What is potentially more concerning from the standpoints of safety and predictability, is the fragile narcissistic subtype, defined by enviousness, competitiveness, and excessive reactions to perceived slights (for instance, silencing dissenting popular or fact-based opinions). Only speculation, one example of a perceived slight that may be the pivotal turning point toward our current leadership came in 2011 when President Obama publicly joked about our new President at the White House correspondents’ dinner. Such a perceived slight could have been the straw that broke the camel’s back in his intention to run for president.
What can be done in response to this type of narcissism? In day-to-day life, valuable advice for dealing with personalities like narcissism has been offered.
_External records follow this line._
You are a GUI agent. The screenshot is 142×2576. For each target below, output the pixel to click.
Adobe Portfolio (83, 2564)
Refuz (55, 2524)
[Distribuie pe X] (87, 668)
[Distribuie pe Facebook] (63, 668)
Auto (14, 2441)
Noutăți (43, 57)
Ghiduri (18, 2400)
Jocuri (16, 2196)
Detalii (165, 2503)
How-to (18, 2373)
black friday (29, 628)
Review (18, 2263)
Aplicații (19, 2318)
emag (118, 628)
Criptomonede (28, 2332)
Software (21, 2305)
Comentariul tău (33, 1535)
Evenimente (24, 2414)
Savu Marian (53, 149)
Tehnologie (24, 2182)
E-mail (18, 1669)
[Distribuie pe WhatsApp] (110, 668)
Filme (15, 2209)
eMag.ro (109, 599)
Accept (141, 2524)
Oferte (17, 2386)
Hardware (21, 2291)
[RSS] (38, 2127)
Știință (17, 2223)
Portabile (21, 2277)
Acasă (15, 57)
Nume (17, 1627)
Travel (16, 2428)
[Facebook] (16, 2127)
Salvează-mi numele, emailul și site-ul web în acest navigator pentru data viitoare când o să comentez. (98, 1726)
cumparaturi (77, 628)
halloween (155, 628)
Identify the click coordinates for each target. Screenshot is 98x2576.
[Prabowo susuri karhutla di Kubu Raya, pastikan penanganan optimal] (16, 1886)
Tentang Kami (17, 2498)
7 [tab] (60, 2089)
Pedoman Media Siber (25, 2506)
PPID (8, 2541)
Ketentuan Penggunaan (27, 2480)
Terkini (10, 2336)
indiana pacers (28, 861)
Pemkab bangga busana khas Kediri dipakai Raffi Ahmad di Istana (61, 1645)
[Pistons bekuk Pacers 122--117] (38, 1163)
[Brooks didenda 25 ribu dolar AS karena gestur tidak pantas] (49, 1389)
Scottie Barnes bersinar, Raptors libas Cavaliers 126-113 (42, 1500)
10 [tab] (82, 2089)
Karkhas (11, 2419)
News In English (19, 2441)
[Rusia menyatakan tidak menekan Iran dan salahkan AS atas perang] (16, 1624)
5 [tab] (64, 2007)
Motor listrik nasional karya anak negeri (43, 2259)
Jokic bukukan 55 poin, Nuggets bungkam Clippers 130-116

In a great read called Dealing with the Crazy Makers in Your Life: Setting Boundaries on Unhealthy Relationships, Dr. David Hawkins offers very clear advice: set boundaries. Walk away. In gambling terms, the only winning hand playing with pathological narcissism is not to play at all.
Unfortunately, if all of the public commentary is accurate, and this personality is our leader, the option not to play is out of the question.
Where does this leave us? In a paradox. If both personality types do presently occupy our leadership, it leaves us with the need to respond to two very identifiable and related, yet distinct, personality styles. This is, in American political history, uncharted territory. And while I value being solution-focused, I honestly have no idea how to effectively respond.
This is where we are. And we are in this together to figure out how to respond.